** Tasks for this exercise **
(A) Answer these questions from the passage on Chinese text and the system locale:
(i) What does the failed conversion produce?
(ii) What does the second writer have trouble translating?
(iii) What goes wrong when a new page is added to the tab control?
(B) The passage on Chinese text and the system locale uses several names for the system setting that handles non-Unicode text. List every one of them.
(C) According to the passage on Chinese text and the system locale, why will the UseUnicode token no longer be needed once the system locale is changed to Chinese?

** Selected passage **
For example here, I think it would be a safe bet to say that the ActiveX calls to Excel used in the Report Generation Toolkit are still trying to convert the Unicode Excel text to your system codepage (or system locale). Unless you change your system locale (aka "Language for non-Unicode programs") to Chinese (and be careful to know whether you are dealing with Simplified Chinese or Traditional Chinese), this conversion will fail and give you question marks.
So in this case, I would advise you to change your system locale to the proper Chinese encoding and try this again. At that point, you won't need the UseUnicode token to display Chinese because your whole system will already be set to intepreting dual byte chars as Chinese.
Let me know how this works for you. Good luck!
I'm making multiple language i my application and I have used this article and find it very helpful.
But now I have a problem to translate the pages on my tab control.
You have an example of how it works which works fine.
But if I add a new page to the tabcontrol the new page doesn't accept unicode.
My question is what kind of property you have made on the first pages?
Hope you understand what I mean.

** Supplied entries **
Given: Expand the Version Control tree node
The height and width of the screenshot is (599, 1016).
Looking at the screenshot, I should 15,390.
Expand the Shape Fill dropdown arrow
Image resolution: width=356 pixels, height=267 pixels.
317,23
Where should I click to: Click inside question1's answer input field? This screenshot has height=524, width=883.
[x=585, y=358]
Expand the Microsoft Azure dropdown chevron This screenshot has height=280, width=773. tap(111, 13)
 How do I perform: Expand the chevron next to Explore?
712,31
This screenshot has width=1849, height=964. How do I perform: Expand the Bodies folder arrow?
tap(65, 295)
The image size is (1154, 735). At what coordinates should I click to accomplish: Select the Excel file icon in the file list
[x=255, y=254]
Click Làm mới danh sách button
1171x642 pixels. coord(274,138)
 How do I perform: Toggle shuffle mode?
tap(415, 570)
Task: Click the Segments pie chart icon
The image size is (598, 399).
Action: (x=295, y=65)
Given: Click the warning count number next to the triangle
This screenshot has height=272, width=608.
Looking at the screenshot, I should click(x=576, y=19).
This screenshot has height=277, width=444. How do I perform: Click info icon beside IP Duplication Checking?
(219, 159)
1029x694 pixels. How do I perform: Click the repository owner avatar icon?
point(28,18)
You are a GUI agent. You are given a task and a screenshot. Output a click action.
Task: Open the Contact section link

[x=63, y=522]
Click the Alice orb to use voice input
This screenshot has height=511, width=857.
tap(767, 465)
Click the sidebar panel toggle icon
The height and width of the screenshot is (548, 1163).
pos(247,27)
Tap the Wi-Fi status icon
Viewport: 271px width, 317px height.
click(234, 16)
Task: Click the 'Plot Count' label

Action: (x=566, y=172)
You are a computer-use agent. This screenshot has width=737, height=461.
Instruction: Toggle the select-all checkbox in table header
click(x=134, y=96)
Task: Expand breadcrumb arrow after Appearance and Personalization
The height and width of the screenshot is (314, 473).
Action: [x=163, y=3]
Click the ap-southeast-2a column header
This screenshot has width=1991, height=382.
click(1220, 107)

** Expected answers **
(A)
(i) Question marks.
(ii) The pages on the tab control.
(iii) The new page doesn't accept Unicode.

(B)
- system codepage
- system locale
- Language for non-Unicode programs

(C) After the change, the whole system will already be set to interpret dual-byte characters as Chinese. The token is therefore no longer needed to display Chinese.